1929 essay collection by Sherwood Anderson

Alice and The Lost Novel is a 1929 book containing a collection of two autobiographical essays by the American author Sherwood Anderson (1876–1941).

== Publication and description==
Alice and The Lost Novel was issued as part of the “Short Novels of the Twentieth Century” series by the London publisher Elkin Mathews and Marrot, in a limited edition of 530 numbered and signed copies, making it one of Anderson’s rarest publications.
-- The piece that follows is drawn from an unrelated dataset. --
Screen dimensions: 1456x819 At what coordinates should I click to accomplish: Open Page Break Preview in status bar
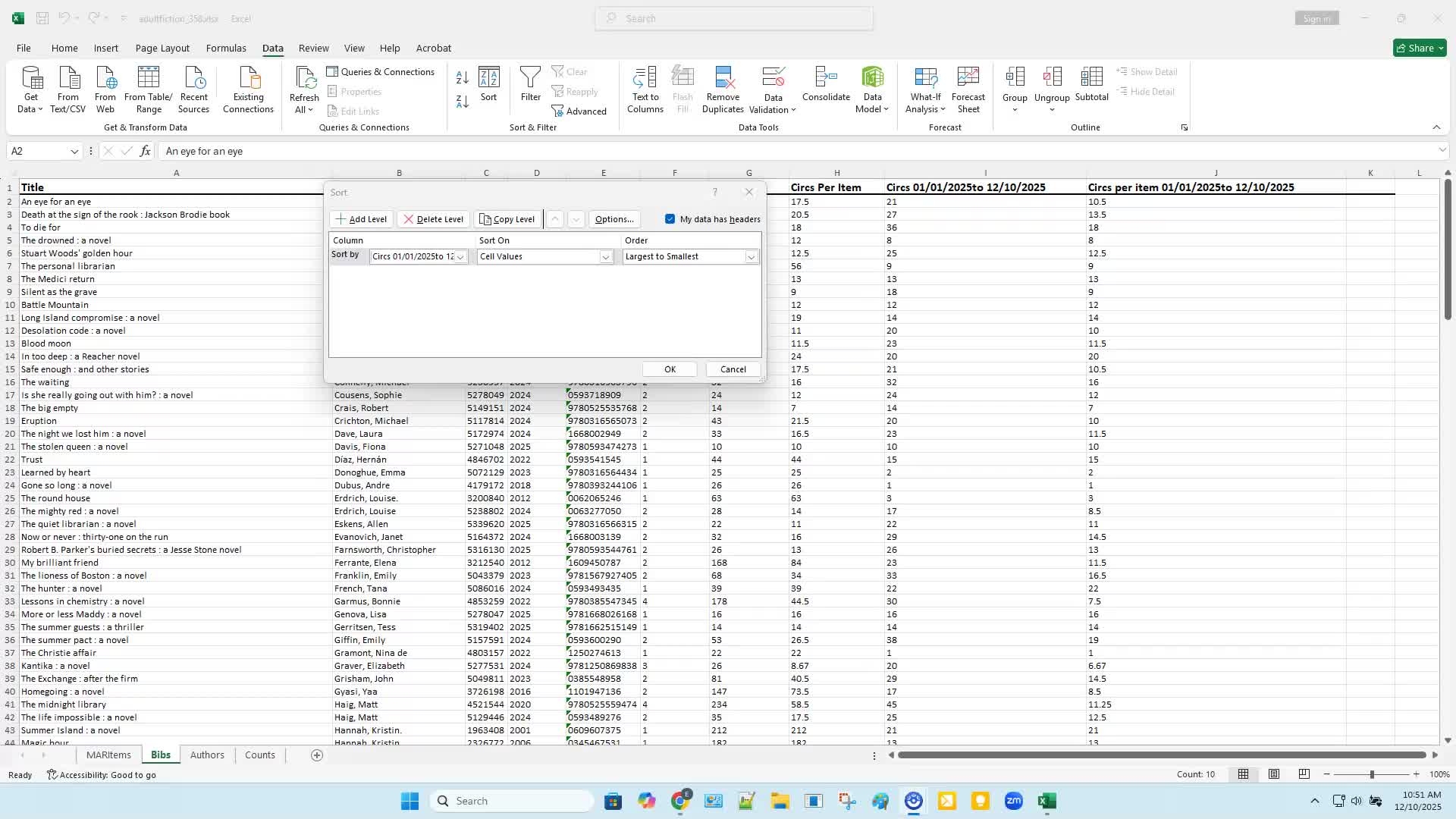tap(1304, 774)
The volume consists of two autobiographical prose pieces, “Alice” and “The Lost Novel”, in which Anderson reflects on the creative process, the struggles of the writer’s life, and the emotional undercurrents that shaped his fiction. Both essays offer a deeply personal look into the author’s artistic philosophy and his preoccupation with authenticity, failure, and the search for meaning through art.

==Critical reception==
The 1930 review in The Guardian stated, "As the authors in one of Mr. Sherwood Anderson's stories agree, "you almost get at something sometimes," but the aspiring writer can hardly hope for more than that. Mr. Anderson is a little disappointing; he writes almost as though he were telegraphing, and as in the telegram, he seems to try for the absolute and miss the warm, human modulations." The New Statesman critic stated, "One danger of the new, personal kind of short story is that it tends to droop away into the essay. This is a grave flaw in Mr. Anderson's two brief tales—he stops at times to insert such pure essay touches as: "I mean an artist, of course. They can be first-class lovers. It may be they are the only lovers. And they are absolutely ruthless about throwing direct personal love aside."